🤖 AI Summary
To address two critical challenges in deep learning training—low GPU utilization and memory-overflow crashes or cross-task resource interference caused by task co-location—this paper proposes GPUMemNet, a GPU memory-aware scheduling framework designed for task-level co-location. Its core contributions include: (1) a machine learning–based fine-grained GPU memory consumption prediction model; (2) a dynamic upper-bound control mechanism for GPU utilization; and (3) a lightweight task-recovery fault-tolerance strategy. By jointly optimizing memory allocation and utilization caps, GPUMemNet enhances system robustness while significantly improving resource service quality and energy efficiency. Evaluation on real-world training task traces demonstrates that GPUMemNet increases temporal GPU utilization by 39.3%, reduces end-to-end training time by 26.7%, and lowers energy consumption by 14.2%.
📝 Abstract
Studies conducted on enterprise-scale infrastructure have shown that GPUs -- the core computational resource for deep learning (DL) training -- are often significantly underutilized. DL task collocation on GPUs is an opportunity to address this challenge. However, it may result in (1) out-of-memory crashes for the subsequently arriving task and (2) slowdowns for all tasks sharing the GPU due to resource interference. The former challenge poses a threat to robustness, while the latter affects the quality of service and energy efficiency.
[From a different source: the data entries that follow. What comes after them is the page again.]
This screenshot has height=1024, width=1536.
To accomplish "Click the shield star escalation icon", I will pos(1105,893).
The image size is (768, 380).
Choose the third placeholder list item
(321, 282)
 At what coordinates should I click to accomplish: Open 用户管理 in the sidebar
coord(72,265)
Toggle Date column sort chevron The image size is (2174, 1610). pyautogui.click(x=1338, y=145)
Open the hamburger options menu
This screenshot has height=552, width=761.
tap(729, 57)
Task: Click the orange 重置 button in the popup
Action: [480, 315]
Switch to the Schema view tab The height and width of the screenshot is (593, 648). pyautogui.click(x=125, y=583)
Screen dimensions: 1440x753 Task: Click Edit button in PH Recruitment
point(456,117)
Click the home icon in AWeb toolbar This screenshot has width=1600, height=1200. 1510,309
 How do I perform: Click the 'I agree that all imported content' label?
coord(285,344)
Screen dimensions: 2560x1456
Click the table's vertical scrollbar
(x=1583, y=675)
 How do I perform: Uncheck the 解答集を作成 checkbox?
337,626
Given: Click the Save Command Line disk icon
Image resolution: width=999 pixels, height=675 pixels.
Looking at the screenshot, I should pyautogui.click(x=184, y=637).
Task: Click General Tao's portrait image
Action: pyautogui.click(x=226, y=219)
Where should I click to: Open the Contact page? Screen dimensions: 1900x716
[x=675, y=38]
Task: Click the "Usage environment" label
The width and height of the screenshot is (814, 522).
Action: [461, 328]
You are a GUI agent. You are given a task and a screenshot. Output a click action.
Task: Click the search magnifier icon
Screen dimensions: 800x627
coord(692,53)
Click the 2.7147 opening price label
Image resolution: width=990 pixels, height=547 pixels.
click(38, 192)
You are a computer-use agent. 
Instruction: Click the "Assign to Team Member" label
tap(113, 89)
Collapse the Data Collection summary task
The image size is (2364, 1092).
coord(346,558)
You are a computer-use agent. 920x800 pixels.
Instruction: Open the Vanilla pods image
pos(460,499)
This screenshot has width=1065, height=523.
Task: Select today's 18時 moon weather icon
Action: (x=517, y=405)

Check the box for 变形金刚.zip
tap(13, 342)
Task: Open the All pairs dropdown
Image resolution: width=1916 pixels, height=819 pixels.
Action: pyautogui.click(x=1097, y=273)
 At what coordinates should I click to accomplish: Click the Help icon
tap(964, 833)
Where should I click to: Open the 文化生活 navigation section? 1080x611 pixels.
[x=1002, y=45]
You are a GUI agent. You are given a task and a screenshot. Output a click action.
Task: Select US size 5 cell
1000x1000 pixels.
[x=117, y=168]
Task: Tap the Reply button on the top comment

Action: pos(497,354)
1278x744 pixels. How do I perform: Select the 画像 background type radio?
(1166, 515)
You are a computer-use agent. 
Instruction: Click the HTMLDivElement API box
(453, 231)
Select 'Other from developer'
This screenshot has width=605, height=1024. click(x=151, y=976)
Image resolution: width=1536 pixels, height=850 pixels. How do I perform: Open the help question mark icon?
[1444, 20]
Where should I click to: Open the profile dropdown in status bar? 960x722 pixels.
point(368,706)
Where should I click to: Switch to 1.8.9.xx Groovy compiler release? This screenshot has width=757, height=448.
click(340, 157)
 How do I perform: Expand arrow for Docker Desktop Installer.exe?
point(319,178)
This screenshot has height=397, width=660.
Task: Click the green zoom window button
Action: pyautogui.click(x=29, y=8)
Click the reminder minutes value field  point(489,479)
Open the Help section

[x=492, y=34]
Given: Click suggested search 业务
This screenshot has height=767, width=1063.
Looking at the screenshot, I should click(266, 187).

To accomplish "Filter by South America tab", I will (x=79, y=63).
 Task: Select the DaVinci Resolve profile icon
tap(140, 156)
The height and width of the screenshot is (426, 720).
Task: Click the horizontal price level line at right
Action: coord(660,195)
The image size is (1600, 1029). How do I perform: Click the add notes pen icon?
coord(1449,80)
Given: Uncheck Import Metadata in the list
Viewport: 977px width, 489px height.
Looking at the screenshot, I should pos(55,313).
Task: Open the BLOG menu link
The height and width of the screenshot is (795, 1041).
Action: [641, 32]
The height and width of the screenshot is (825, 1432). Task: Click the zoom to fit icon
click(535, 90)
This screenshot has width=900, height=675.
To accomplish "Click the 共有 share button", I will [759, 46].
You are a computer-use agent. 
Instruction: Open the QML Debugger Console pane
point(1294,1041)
We propose CARMA, a server-scale task-level collocation-aware resource management system that handles both collocation challenges. CARMA encompasses GPUMemNet, a novel ML-based GPU memory estimator framework for DL training tasks, to minimize out-of-memory errors and introduces collocation policies that cap GPU utilization to minimize interference. Furthermore, CARMA introduces a recovery method to ensure robust restart of tasks that crash. Our evaluation on traces modeled after real-world DL training task traces shows that CARMA increases the GPU utilization over time by 39.3%, decreases the end-to-end execution time by $sim$26.7%, and reduces the GPU energy use by $sim$14.2%.